In this ProductTank Oslo talk, product consultant and coach Janet Bumpas explains the key aspect of a product hero: building a product that customers love.
What are products exactly?
Are they a blend of features unified in a central theme? Are they tools to complete certain jobs or enhance users’ living standards? Or are products simply things you create and sell to get revenue and profits for the company? Perhaps, they’re all these things.
However, as product managers, your answer should sound more like this: products are solutions to problems experienced by your personas.
Watch the video to see her talk in full, or read on for an overview of the key points on how to find out what your customers really want.
Customers don’t want more features
There’s a common myth that the more features we place in a product, the more customers will love it. However, before you take the same route, it’s best to consider a case in point:
Janet cites an internal Microsoft study where teams found their ideas had improved metrics they meant to address only one third of the time, one third of the time there was no improvement, and for the remaining third they had actually made matters worse.
If you consider that they were being paid to improve things, says Janet, then for two thirds of the time the teams’ efforts were being wasted. She quotes Microsoft general manager Ronny Kohavi, who ran the internal study: “All of the ideas tested were thought to be good ones – but neither intuition nor expert opinion are good gauges of the value our ideas have for users.”
Does talking to customers help to build a product they love?
What customers say they want and do are often two separate things.
Janet lists some ways that customers lie:
- They’re too nice (Don’t want to hurt your feelings)
- Confirmation bias or misperception (Don’t realise their behaviour)
- Forgetful (Don’t remember accurately)
- Vanity (Want to impress you/want not to look stupid)
- Cultural bias (interpret in the local context)
While talking to consumers is a key part of product management, Janet reiterates that generating a hypothesis (qualitative work) can only be fruitful when you confirm it with market-based validation (quantitative work).

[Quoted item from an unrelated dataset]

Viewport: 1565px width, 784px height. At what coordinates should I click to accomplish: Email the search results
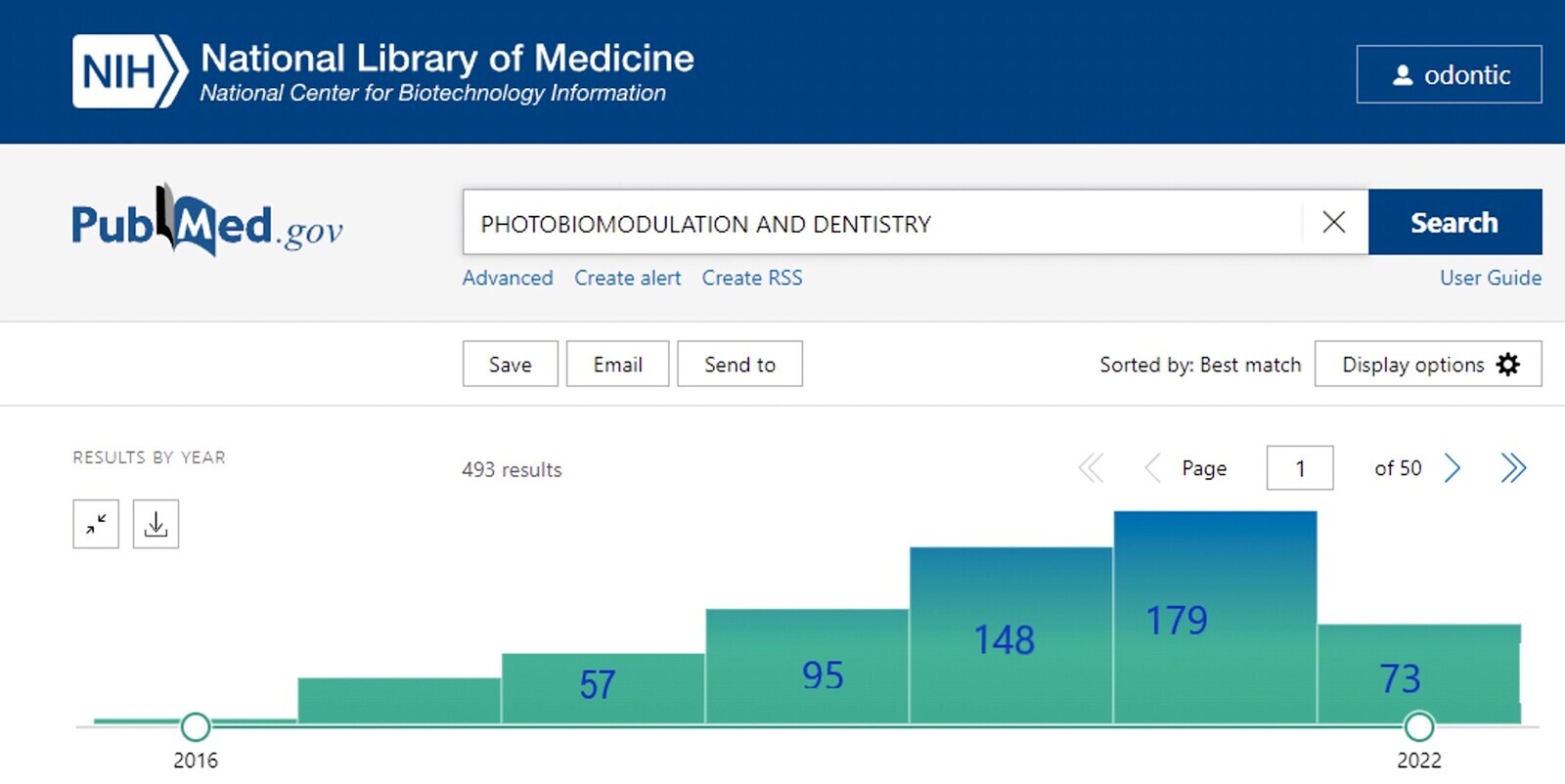tap(617, 365)
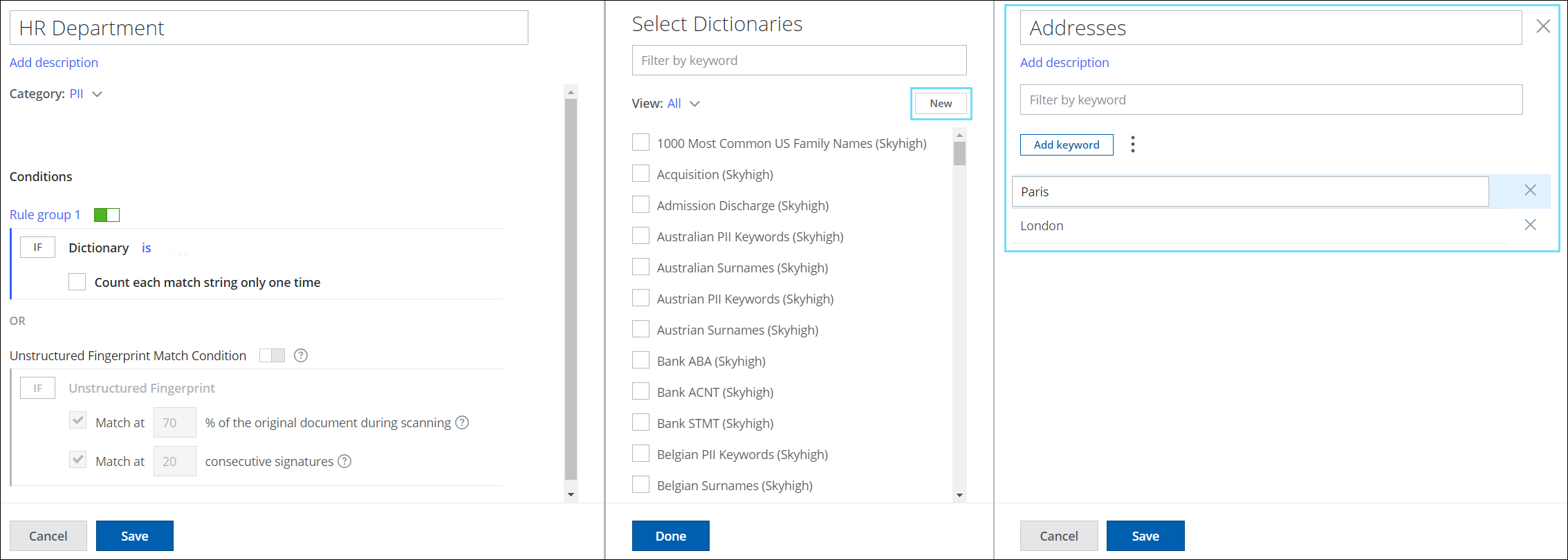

Talk to customers but validate your hypothesis in the market
Build a product that customers love by talking to customers; however, Janet says, don’t forget to validate in the market.
Wondering how to do it? Janet explains the four-step process to validate your product in the market:
- Risky assumption
- Prioritise
- Minimum criteria for success
- Test
Risky assumptions and prioritise
Janet says it’s best to pen your assumptions on “Post-It” notes, place them on your wall, and start filtering. Janet explains the process you need to follow when filtering assumptions:
- Do customers want help solving their pain points? (Desirability)
- Will customers pay you to address their problems? (Viability)
- Can you solve the pain point? (Feasibility)
Minimum criteria for success
Make sure to set minimum criteria for success. Janet says it helps you decide whether the product is worth investing in and building.
Test
Janet explains a few ways to validate a product:
- For desirability, you can employ helpful tools like ads, fake doors and landing pages
- For viability, you can utilize landing pages, pre-sales letters, and letters of intent
- For feasibility, you can use manual solutions
She goes through some great examples here – from her own experience of working on the Philips Norelco OneBlade product, from the disaster that was the Coolest Cooler on KickStarter, and from AirBnB’s concierge service.
Wrapping up
Being a product manager can be challenging. Janet concludes by saying that to be a product hero, you must go into the market and understand what customers want and do.